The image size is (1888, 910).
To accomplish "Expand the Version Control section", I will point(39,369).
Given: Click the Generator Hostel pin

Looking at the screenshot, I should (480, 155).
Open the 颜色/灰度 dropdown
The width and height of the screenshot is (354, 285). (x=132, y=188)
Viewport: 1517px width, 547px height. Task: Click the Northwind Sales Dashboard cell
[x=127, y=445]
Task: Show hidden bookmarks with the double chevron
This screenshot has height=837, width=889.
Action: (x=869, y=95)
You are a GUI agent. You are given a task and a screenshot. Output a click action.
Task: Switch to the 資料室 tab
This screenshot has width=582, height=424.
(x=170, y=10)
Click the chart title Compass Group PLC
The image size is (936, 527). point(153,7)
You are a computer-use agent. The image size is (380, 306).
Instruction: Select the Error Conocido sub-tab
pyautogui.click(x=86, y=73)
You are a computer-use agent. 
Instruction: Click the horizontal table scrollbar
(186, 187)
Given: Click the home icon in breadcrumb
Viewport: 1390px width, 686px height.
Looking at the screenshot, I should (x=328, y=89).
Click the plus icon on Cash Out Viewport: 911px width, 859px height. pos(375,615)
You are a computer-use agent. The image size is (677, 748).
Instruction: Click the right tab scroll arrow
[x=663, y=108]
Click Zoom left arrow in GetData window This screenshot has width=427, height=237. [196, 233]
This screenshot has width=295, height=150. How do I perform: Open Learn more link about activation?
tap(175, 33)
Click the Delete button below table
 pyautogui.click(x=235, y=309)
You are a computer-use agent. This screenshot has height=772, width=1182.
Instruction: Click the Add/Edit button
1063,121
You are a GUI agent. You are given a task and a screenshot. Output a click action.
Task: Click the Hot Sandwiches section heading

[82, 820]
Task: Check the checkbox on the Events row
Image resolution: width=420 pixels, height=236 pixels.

· · · ·

◆ Instructions to follow:
Using the material above, print every entry exactly as written.

◆ Expected output:
The image size is (1888, 910).
To accomplish "Expand the Version Control section", I will point(39,369).
Given: Click the Generator Hostel pin

Looking at the screenshot, I should (480, 155).
Open the 颜色/灰度 dropdown
The width and height of the screenshot is (354, 285). (x=132, y=188)
Viewport: 1517px width, 547px height. Task: Click the Northwind Sales Dashboard cell
[x=127, y=445]
Task: Show hidden bookmarks with the double chevron
This screenshot has height=837, width=889.
Action: (x=869, y=95)
You are a GUI agent. You are given a task and a screenshot. Output a click action.
Task: Switch to the 資料室 tab
This screenshot has width=582, height=424.
(x=170, y=10)
Click the chart title Compass Group PLC
The image size is (936, 527). point(153,7)
You are a computer-use agent. The image size is (380, 306).
Instruction: Select the Error Conocido sub-tab
pyautogui.click(x=86, y=73)
You are a computer-use agent. 
Instruction: Click the horizontal table scrollbar
(186, 187)
Given: Click the home icon in breadcrumb
Viewport: 1390px width, 686px height.
Looking at the screenshot, I should (x=328, y=89).
Click the plus icon on Cash Out Viewport: 911px width, 859px height. pos(375,615)
You are a computer-use agent. The image size is (677, 748).
Instruction: Click the right tab scroll arrow
[x=663, y=108]
Click Zoom left arrow in GetData window This screenshot has width=427, height=237. [196, 233]
This screenshot has width=295, height=150. How do I perform: Open Learn more link about activation?
tap(175, 33)
Click the Delete button below table
 pyautogui.click(x=235, y=309)
You are a computer-use agent. This screenshot has height=772, width=1182.
Instruction: Click the Add/Edit button
1063,121
You are a GUI agent. You are given a task and a screenshot. Output a click action.
Task: Click the Hot Sandwiches section heading

[82, 820]
Task: Check the checkbox on the Events row
Image resolution: width=420 pixels, height=236 pixels.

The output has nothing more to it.